After a winter of rumors, White Sox ace Dylan Cease has finally been traded.
The San Diego Padres landed the star right-hander late Wednesday less than a week before the team opens its season with an early two-game series against the Los Angeles Dodgers in Seoul, Korea.
Cease, 28, had been coveted by several clubs, including the New York Yankees after the unexpected loss of No. 1 starter Gerrit Cole earlier this week with elbow inflammation.
To get Cease, the Padres sent a package of prospects across league lines to Chicago. The group includes Samuel Zavala, Steven Wilson, Drew Thorpe, and Jairo Iriarte, according to Jon Paul Morosi of MLB.com and Bob Nightengale of USA TODAY. News of the deal was first broken by Jon Heyman of The New York Post.
Cease led the American League with 33 starts last season but couldn’t prevent his club from finishing fourth in the five-team Central Division with a 61-101 record, 26 games out of first place and just five games ahead of the rock-bottom Kansas City Royals.
For a team that won the division crown as recently as 2021, the drop was dizzying – and the main reason for a personnel turnover that featured the exodus of a half-dozen pitchers, Cease included.
A fastball/slider pitcher who broke into the big leagues in 2019, Cease had been impressive this spring, posting a 2.16 earned run average and fanning 14 hitters in 8 1/3 innings pitched.

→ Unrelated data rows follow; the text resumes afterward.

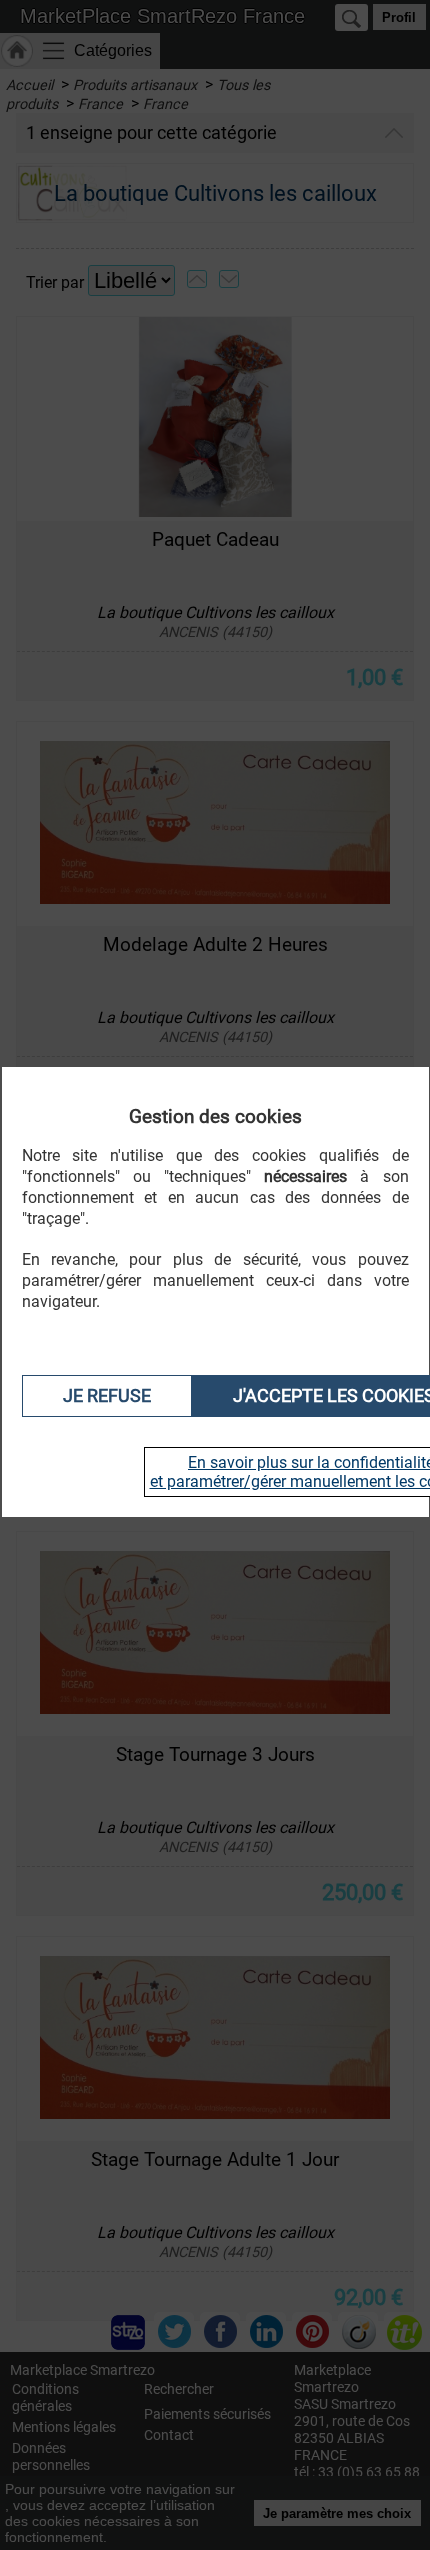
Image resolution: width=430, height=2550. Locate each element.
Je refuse (107, 1396)
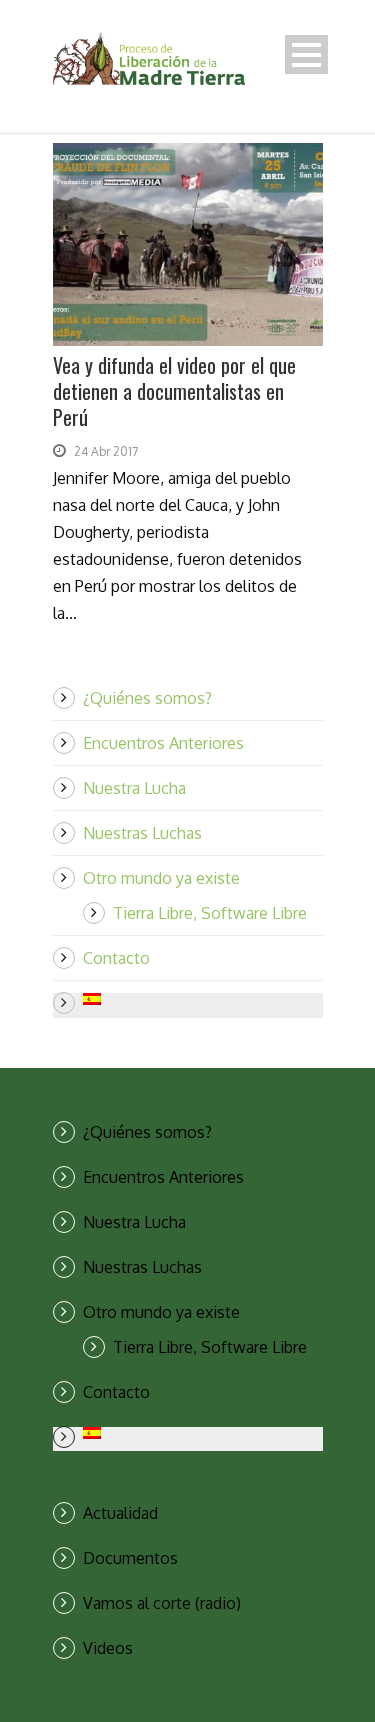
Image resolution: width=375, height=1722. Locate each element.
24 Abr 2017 (106, 451)
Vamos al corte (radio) (162, 1603)
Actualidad (120, 1513)
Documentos (130, 1558)
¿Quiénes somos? (147, 698)
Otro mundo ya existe (161, 878)
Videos (108, 1648)
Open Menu (306, 54)
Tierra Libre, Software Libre (210, 913)
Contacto (116, 958)
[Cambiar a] (203, 999)
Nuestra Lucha (134, 788)
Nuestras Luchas (142, 833)
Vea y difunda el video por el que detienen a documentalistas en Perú (174, 391)
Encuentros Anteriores (163, 743)
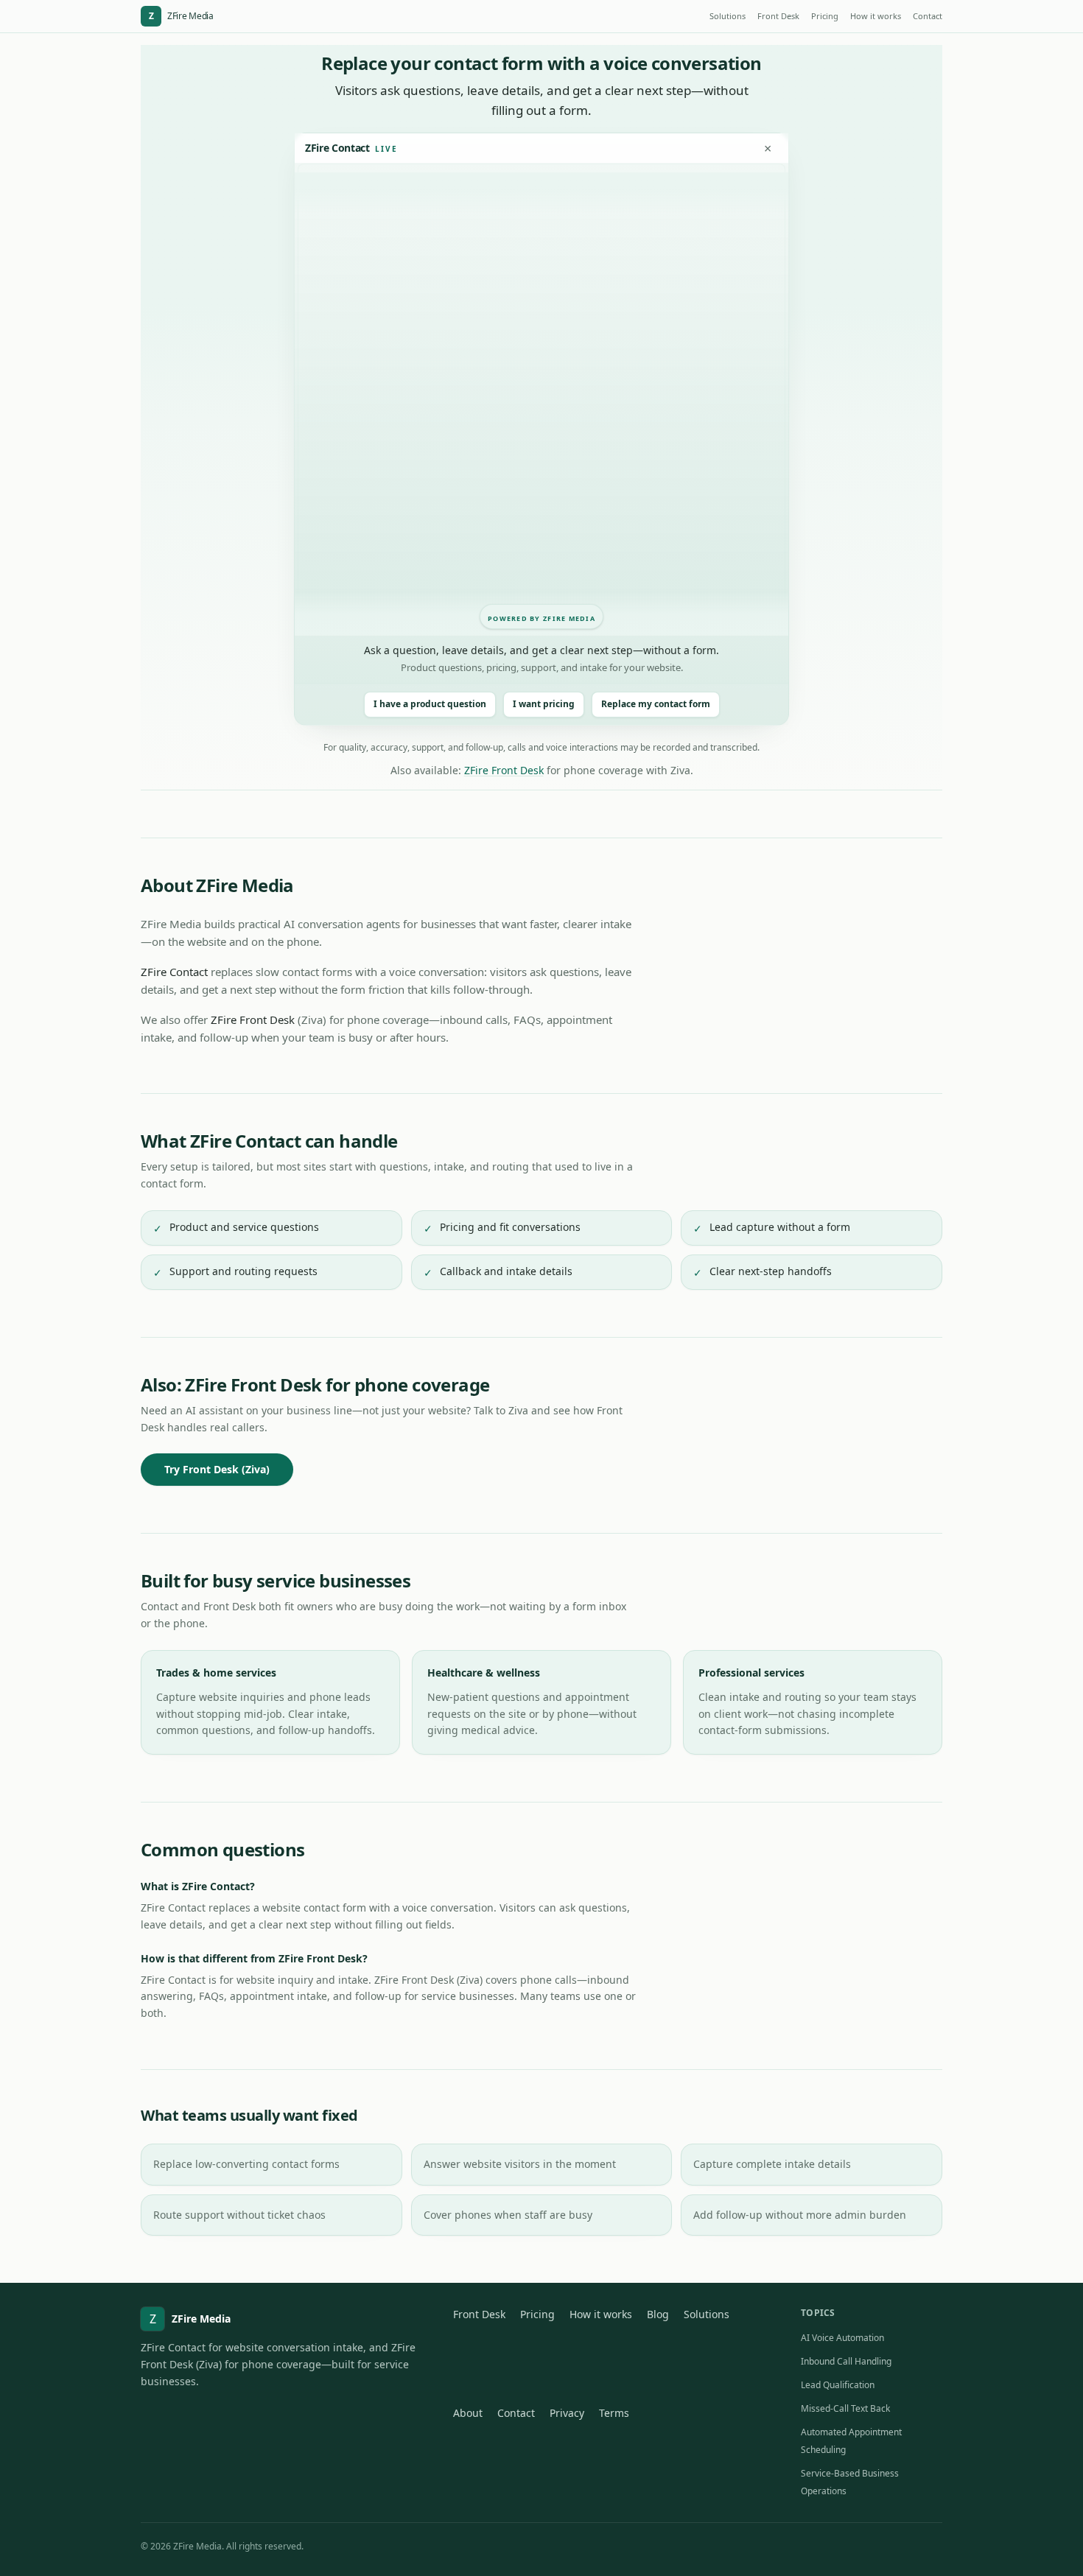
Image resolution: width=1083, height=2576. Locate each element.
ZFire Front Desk (504, 770)
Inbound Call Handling (846, 2361)
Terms (614, 2413)
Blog (658, 2314)
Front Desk (778, 15)
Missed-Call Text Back (845, 2408)
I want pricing (544, 704)
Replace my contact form (655, 704)
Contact (927, 15)
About (468, 2413)
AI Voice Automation (842, 2337)
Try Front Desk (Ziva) (217, 1469)
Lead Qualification (838, 2385)
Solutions (727, 15)
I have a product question (430, 704)
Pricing (824, 15)
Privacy (567, 2413)
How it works (875, 15)
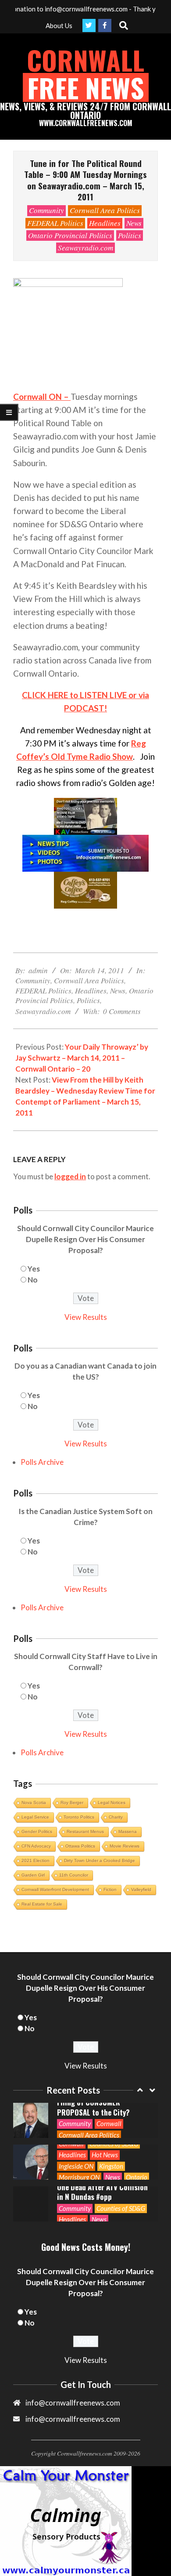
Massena (127, 1831)
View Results (85, 1317)
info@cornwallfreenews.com (72, 2419)
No (33, 1279)
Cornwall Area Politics (105, 210)
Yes (34, 1268)
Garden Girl (33, 1875)
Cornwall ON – (42, 396)
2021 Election (35, 1860)
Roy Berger (72, 1802)
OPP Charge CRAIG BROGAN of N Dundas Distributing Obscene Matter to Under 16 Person (104, 2191)
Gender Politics (36, 1831)
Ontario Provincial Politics (70, 235)
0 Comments (122, 1011)
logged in (70, 1176)
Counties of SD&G (120, 2166)
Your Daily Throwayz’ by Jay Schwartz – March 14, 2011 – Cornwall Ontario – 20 (81, 1057)
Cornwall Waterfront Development (55, 1889)
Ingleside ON (76, 2124)
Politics (129, 235)
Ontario (136, 2135)
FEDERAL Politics (55, 223)
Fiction (110, 1889)
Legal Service (35, 1817)
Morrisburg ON (79, 2135)
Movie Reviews (124, 1846)
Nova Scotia (33, 1802)
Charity (116, 1817)
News (134, 223)
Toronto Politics (79, 1817)
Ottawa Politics (80, 1846)
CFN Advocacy (36, 1846)
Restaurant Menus (85, 1831)
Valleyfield (141, 1889)
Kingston (111, 2124)
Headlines (105, 223)
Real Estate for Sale (41, 1904)
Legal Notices (111, 1802)
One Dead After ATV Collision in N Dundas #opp (102, 2150)
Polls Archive (42, 1462)
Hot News (105, 2113)
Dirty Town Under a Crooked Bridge (99, 1860)
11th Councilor (73, 1875)
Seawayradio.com (85, 248)
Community (46, 210)
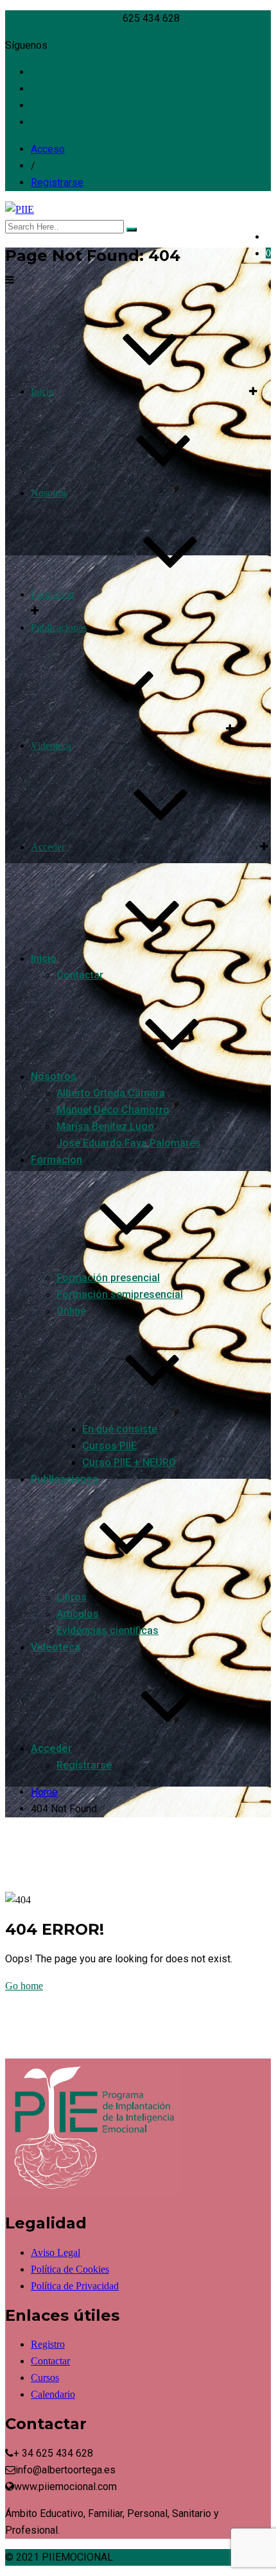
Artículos (77, 1614)
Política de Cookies (70, 2269)
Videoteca (51, 745)
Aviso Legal (55, 2252)
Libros (71, 1597)
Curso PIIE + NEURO (129, 1462)
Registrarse (57, 182)
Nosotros (49, 492)
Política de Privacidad (75, 2285)
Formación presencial (108, 1278)
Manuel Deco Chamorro (112, 1110)
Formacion (52, 594)
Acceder (48, 846)
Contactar (79, 975)
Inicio (42, 391)
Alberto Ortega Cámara (110, 1093)
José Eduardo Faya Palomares (128, 1143)
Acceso (48, 149)
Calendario (53, 2394)
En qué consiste (119, 1429)
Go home (24, 1985)
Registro (48, 2344)
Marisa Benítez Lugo (105, 1126)
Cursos (45, 2377)
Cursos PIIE (109, 1446)
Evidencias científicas (107, 1630)
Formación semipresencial (119, 1294)
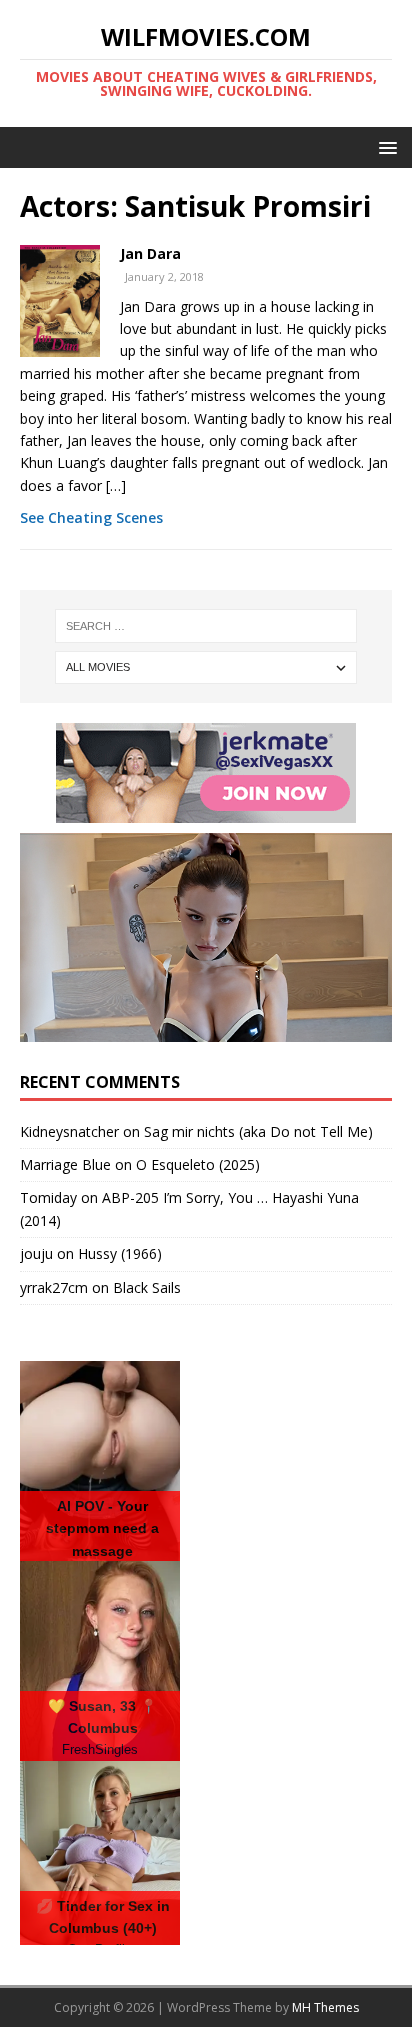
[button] (384, 146)
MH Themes (325, 2007)
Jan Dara (150, 253)
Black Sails (147, 1287)
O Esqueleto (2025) (198, 1164)
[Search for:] (206, 626)
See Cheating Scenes (91, 517)
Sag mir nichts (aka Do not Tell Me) (258, 1131)
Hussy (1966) (120, 1253)
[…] (116, 485)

In his five-year tenure, all with the Chisox, he has a 43-35 record, 3.83 ERA, and average of 10.8 strikeouts per nine innings.
In 2022, his best year, he went 14-8 with a 2.20 ERA for the Sox.
The 6’2″ native of Milton, GA joins a San Diego staff reeling from the losses of starters Blake Snell, Michael Wacha, Nick Martinez and Seth Lugo plus star closer Josh Hader.
The revamped 2024 rotation is expected to feature Cease, holdovers Joe Musgrove and Yu Darvish, and former Yankees Michael King and Randy Vasquez, both acquired in the trade that sent former batting king Juan Soto to the Bronx. Musgrove and Darvish suffered injury-riddled seasons in 2023.
Snell, still unsigned, won the National League’s Cy Young Award last season after leading the Padres in wins, strikeouts, earned run average, and WAR (wins against replacement).
Even if Cease rebounds from a mediocre season in 2023, the Padres face the difficult task of making up 18 games in the standings – especially after the first-place Los Angeles Dodgers added free-agent prizes Shohei Ohtani and Yoshinobu Yamamoto plus former Tampa Bay ace Tyler Glasnow.
San Diego slipped to 82-80 last season after a pre-season spending spree that lured All-Star infielder Xander Bogaerts for 11 years and $280 million.
The Padres will have Cease under team control for this season and next before he qualifies for free agency. He will earn $8,000,000 from San Diego this season, according to Spotrac.
A client of California-based super-agent Scott Boras, Cease will be making his first foray into the National League, where he will play half his games in pitcher-friendly Petco Park.
His name had been bandied about for months as first-year White Sox general manager Chris Getz dangled veterans for prospects in a rebuilding effort. One of his trades, with the Atlanta Braves, netted five players for one (relief pitcher Aaron Bummer).
According to Spotrac, San Diego’s $152,995,453 payroll ranks 14th among the 30 clubs. The same site suggests the rebuilding White Sox rank 18th at $116,673,333.